Hamlet Hermann narra en su libro “Caracoles: La guerrilla de Caamaño”, las últimas horas en la vida del héroe de la Guera de Abril de 1965: "¡Aaah, entonces me van a matar. Viva Santo Domingo libre, c..o! y entonces tronaron los fusiles que acabaron con su vida. Un tiro de gracia en la frente aseguraría que la información sobre su muerte en combate pudiera ser dada de inmediato.
Media hora
antes había sido transmitida la decisión política de asesinar a Román. La orden
de los jefes militares fue transmitida al coronel Héctor García Tejada quien
ordenó al teniente Almonte Castro para que junto al cabo Martínez, chofer del
pelotón de reconocimiento del Sexto Batallón de Cazadores, lo acompañaran.
Al mediodía
del 16 de febrero de 1973, se podía escuchar en la frecuencia de radio usada
por los militares: – A todas las águilas, a todas las águilas, aquí el capitán
Mejía. Tengo al caco mayor.... y entonces corrigió, al coco mayor, al coco
mayor y dos heridos. Francisco Alberto Caamaño Deñó, el legendario coronel de
Abril, había sido hecho preso.
“Dedujimos que
los heridos serían Eugenio y Armando; al primero porque lo habíamos visto
sangrante en medio del trillo y al otro compañero porque habíamos sentido su
fusil cuando silenciaba abruptamente. Si había un compañero con vida ese era
Román, a quien en el código establecido por los militares parece que llamaban
el “coco mayor” ¿Por qué?, no sabía ni tenía tiempo para pensar en eso, pero me
resultaba extraño aquello de “el coco mayor”, explica Hermann en el libro
citado.
El comentario
entre la tropa giraba alrededor de qué se haría con el detenido.

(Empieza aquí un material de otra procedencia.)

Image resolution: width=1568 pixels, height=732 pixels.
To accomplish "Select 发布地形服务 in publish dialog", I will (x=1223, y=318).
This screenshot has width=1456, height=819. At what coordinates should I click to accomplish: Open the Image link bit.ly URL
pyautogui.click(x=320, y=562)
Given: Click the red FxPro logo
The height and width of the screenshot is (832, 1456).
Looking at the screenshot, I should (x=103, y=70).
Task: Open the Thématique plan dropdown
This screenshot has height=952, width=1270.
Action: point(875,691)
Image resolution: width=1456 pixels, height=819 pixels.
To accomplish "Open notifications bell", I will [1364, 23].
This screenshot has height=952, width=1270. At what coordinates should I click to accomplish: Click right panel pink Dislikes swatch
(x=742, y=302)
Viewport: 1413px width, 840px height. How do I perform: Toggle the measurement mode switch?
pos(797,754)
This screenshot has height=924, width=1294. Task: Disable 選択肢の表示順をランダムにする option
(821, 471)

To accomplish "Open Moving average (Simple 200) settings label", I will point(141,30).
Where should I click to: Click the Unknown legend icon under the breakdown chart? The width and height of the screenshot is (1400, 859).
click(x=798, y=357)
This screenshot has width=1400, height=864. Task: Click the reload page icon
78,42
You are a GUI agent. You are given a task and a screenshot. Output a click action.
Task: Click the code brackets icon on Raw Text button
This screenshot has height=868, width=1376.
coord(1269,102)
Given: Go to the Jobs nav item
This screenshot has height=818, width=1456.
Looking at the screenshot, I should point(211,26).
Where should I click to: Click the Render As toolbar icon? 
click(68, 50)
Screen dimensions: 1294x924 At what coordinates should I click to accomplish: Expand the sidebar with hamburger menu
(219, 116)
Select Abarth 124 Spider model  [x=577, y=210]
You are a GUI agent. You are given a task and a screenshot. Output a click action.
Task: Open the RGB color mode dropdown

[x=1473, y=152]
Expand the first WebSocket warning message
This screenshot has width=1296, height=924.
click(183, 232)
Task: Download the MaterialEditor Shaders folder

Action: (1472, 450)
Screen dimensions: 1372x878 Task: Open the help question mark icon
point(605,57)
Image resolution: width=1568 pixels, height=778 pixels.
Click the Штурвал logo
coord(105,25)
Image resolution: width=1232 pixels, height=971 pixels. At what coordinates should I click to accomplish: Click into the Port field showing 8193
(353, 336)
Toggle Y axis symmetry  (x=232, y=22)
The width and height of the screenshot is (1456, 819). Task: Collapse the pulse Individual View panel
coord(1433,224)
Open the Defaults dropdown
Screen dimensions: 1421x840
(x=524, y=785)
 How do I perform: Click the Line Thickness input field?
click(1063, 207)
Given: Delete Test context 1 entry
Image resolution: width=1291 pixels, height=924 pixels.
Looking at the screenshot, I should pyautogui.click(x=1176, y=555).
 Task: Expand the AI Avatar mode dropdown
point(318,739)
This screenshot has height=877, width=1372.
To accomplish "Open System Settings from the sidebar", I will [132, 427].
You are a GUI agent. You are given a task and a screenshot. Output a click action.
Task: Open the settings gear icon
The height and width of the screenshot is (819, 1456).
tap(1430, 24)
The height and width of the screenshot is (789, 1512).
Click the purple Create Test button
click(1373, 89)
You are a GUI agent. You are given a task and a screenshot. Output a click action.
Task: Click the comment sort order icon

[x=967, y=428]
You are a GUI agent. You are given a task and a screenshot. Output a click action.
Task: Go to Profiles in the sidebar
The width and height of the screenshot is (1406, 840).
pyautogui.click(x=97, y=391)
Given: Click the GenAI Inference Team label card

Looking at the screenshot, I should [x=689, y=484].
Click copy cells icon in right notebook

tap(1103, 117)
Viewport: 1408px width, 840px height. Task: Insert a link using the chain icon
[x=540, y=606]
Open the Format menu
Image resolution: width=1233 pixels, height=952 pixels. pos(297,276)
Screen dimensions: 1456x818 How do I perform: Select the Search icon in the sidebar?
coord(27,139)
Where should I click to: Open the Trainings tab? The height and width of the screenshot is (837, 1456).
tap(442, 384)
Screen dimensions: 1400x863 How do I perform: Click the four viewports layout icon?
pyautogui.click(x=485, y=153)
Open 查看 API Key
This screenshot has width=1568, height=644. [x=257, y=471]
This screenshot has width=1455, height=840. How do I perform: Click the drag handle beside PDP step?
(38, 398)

Unos quizás
comprometidos con crímenes anteriores clamaban por la muerte inmediata; otros
callaban, eludían miradas directas y asentían con la cabeza ante quienes,
provocadoramente, pedían la cabeza del jefe guerrillero.
A la 1:15 de
la tarde la noticia llegó al despacho del presidente Joaquín Balaguer, y dos
horas después llegaron en helicóptero desde Santo Domingo el contralmirante
Ramón Emilio Jiménez Reyes, secretario de las Fuerzas Armadas, el general
Enrique Pérez y Pérez, jefe de Estado Mayor del Ejército, y el comodoro
Francisco Amiama Castillo, sub-secretario de las Fuerzas Armadas y asistente
del ministro.
El general
Jiménez Reyes conversó con Román, a quien conocía desde los tiempos de la
academia naval donde ambos fueron cadetes del mismo curso.
Amarrado y
sentado sobre un piso de tierra, necesitado de atención médica, ya que tenía
heridas leves, Román se recostaba contra un seto de madera cortada
rústicamente. Sus custodios lo observaban con expresión de asombro en sus
rostros. Parecían no creer lo que veían sus propios ojos.
Cuenta Hamlet
Hermann que la relativa tranquilidad de los guerrilleros fue interrumpida a las
4:00 de la tarde cuando sentimos una inmensa cantidad de disparos; no como en
combate, sino como en un día de Año Nuevo.
¡Mataron a
Román!, habría dicho Hermann a sus compañeros de guerrilla.
Ninguno de los
participantes en el asesinato ha tenido el valor de decir públicamente quién
dio la orden de disparar.
FOTO: Momento
en que presentaban al prisionero Hamlet Hermann a la prensa, el 25 de marzo de
1973. Se puede observar en el centro al general Ramón Emilio Jiménez, y a la
izquierda al general Juan Rene Beauchamp Javier.